Prudential is correct that contracts between the parties were formed. The contracts were fully executed by the parties who then proceeded to act in reliance on them. There is simply a difference of opinion as to the meaning of the contracts. Both parties assumed obligations so as to ensure the financing for the real estate projects. The parties chose specific dates for performance, outlined the events necessary for performance, and indicated a desire to be bound by the contract. Moreover, Langley does not argue that the contracts were the product of fraud. Rather, the disagreement centers on the meaning of particular terms in otherwise enforceable agreements. Because the record indicates that this disagreement is the result of a good faith dispute and that both interpretations are supported by the evi*369dence, the meaning of the contested term must be determined. Id. Thus, for purposes of deciding the issue concerning the enforcement of the forum selection clauses, both Rate Lock Agreements constitute valid and enforceable contracts.
IY.
Because the district court’s conclusion regarding the validity of the contracts was incorrect, we now turn to the issue of whether the forum selection clauses contained therein should be enforced. While we would find the forum selection clause enforceable, Defendant has not yet moved for enforcement of the clause through either a motion to transfer venue under 28 U.S.C. § 1404(a) or a motion to dismiss under Fed.R.Civ.P. 12(b)(6) for failure to state a claim. Whether such a motion seeks transfer as opposed to dismissal may affect whether factors beyond the intent of the contracting parties may be taken into account by the district court. See Stewart Org., Inc. v. Ricoh Corp., 487 U.S. 22, 32, 108 S.Ct. 2239, 101 L.Ed.2d 22 (1988) (stating that a forum selection clause is considered within the § 1404(a) balancing analysis); id. at 29 n. 8,108 S.Ct. 2239 (implying that defendant may not enforce a forum selection clause through dismissal for improper venue); Security Watch, Inc. v. Sentinel Sys., 176 F.3d 369, 371, 375-76 (dismissing under Rule 12(b) due to a forum selection clause).

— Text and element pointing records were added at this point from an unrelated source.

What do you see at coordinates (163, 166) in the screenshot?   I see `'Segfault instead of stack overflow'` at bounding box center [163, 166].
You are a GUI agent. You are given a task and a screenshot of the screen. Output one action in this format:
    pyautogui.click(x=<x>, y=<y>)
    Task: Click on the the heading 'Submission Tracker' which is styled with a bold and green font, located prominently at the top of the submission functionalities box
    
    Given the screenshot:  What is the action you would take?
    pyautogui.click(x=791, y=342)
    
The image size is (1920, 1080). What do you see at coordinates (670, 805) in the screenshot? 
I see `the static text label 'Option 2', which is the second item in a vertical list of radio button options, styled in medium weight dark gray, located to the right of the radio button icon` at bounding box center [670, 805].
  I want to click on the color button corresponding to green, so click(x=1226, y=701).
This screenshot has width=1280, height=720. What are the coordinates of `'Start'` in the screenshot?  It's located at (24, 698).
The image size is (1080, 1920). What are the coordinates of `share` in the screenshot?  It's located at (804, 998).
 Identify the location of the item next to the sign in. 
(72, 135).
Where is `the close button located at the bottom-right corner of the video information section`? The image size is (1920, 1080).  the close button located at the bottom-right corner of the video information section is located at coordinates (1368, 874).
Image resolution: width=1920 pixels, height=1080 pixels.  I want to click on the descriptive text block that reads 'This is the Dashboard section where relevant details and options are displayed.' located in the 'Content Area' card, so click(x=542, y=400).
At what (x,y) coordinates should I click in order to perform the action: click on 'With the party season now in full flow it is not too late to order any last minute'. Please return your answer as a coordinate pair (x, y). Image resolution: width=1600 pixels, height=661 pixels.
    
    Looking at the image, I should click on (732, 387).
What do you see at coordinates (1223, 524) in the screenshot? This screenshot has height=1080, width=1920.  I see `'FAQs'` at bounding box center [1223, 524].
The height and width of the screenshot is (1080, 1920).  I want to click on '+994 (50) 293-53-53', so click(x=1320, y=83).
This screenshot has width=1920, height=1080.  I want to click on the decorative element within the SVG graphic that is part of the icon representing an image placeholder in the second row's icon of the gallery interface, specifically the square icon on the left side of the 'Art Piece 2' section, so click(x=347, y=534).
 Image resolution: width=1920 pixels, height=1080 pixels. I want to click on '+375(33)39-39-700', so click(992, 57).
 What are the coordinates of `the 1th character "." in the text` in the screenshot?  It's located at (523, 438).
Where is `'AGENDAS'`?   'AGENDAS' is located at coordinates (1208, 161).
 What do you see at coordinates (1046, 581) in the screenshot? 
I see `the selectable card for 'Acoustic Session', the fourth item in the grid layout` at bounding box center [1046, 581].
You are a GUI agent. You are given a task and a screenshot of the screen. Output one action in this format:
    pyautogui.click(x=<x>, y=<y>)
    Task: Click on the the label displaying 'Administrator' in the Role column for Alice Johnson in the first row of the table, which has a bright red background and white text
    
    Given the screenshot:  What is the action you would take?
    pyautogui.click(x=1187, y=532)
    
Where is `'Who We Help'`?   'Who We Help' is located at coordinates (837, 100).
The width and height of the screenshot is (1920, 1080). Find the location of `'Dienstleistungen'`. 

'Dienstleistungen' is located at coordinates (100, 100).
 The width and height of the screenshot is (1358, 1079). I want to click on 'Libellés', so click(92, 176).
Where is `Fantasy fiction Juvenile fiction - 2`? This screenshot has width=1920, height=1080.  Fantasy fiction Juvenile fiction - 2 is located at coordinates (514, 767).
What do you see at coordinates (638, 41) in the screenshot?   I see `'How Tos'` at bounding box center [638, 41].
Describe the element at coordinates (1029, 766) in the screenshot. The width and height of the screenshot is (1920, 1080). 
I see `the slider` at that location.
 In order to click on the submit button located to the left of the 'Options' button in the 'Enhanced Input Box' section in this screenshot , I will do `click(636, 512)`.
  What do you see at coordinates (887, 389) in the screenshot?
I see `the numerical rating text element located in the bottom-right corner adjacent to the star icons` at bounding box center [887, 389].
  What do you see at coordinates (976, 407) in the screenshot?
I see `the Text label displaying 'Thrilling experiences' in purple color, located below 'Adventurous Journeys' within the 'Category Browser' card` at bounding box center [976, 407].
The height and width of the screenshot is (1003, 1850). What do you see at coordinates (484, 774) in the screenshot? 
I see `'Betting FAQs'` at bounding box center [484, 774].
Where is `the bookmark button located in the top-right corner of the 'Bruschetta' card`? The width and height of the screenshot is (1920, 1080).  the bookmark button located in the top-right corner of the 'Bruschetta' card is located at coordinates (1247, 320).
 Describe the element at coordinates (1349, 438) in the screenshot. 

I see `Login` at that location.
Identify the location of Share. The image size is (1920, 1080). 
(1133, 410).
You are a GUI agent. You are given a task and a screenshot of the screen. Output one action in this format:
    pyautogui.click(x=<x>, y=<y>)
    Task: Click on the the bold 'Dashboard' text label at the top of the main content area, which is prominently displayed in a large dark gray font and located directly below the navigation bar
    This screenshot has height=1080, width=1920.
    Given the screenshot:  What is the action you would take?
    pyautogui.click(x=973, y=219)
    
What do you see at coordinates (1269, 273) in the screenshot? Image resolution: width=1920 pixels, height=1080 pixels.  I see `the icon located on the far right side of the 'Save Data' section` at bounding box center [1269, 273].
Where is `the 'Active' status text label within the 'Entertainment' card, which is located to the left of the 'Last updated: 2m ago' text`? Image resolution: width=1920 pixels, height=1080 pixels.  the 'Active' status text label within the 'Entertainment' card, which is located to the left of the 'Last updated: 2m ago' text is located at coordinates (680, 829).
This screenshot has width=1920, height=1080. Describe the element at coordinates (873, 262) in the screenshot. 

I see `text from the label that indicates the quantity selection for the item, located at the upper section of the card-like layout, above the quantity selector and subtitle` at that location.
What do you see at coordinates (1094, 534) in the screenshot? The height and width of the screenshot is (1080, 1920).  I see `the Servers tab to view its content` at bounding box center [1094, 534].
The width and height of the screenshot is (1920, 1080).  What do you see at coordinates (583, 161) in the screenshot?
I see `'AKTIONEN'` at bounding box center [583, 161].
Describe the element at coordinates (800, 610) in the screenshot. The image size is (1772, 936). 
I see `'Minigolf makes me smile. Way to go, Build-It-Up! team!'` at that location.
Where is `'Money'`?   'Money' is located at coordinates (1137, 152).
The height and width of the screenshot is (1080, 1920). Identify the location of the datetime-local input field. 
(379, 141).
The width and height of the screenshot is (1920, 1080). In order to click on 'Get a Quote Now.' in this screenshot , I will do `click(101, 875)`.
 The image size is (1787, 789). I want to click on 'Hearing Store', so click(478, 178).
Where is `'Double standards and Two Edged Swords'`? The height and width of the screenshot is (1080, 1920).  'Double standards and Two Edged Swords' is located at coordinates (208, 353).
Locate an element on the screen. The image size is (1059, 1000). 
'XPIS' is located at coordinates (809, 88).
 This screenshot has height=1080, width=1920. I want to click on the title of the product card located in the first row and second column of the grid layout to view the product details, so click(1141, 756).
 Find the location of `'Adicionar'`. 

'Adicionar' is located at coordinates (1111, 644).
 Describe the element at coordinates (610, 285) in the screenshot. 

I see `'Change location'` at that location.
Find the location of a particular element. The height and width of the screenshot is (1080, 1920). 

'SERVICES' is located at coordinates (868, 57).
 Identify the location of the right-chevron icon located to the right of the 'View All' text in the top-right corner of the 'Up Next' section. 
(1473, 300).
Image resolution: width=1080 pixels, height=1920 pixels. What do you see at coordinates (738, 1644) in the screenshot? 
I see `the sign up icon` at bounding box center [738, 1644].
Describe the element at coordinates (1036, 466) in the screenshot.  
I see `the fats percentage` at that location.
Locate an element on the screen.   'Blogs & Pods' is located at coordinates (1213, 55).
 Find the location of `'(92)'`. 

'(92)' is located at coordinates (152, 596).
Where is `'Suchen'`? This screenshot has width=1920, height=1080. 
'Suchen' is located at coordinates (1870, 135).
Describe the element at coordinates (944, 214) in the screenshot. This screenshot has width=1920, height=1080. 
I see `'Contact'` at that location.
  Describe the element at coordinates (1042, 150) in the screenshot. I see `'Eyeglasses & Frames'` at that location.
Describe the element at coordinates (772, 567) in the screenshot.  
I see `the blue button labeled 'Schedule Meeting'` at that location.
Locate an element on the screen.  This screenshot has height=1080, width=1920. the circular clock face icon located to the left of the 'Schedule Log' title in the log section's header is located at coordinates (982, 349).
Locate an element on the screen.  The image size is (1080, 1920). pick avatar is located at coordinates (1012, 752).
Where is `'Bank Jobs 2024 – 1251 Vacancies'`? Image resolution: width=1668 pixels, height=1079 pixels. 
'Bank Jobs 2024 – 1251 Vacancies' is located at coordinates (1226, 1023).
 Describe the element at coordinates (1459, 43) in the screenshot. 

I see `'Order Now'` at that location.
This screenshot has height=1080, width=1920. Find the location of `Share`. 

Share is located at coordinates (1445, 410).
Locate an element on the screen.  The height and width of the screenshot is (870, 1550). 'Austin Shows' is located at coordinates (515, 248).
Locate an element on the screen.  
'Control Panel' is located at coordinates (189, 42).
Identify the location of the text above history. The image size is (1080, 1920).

Because the district court has not had the opportunity to consider either a motion to dismiss or a motion to transfer, we VACATE the injunction and REMAND so that the court may rule, consistently with this opinion, on a properly brought motion based on the forum selection clause.
. This opinion is joined by Judges Moore and Rogers. The opinion is styled per curiam because it was not prepared solely by one member of the panel.
. Langley contends that he only posted the additional letters because he feared that, otherwise, Prudential would simply declare an unwind event and keep the original rate lock deposits. Langley also believed that posting additional collateral would help to facilitate negotiations regarding the disagreement about the interest rates.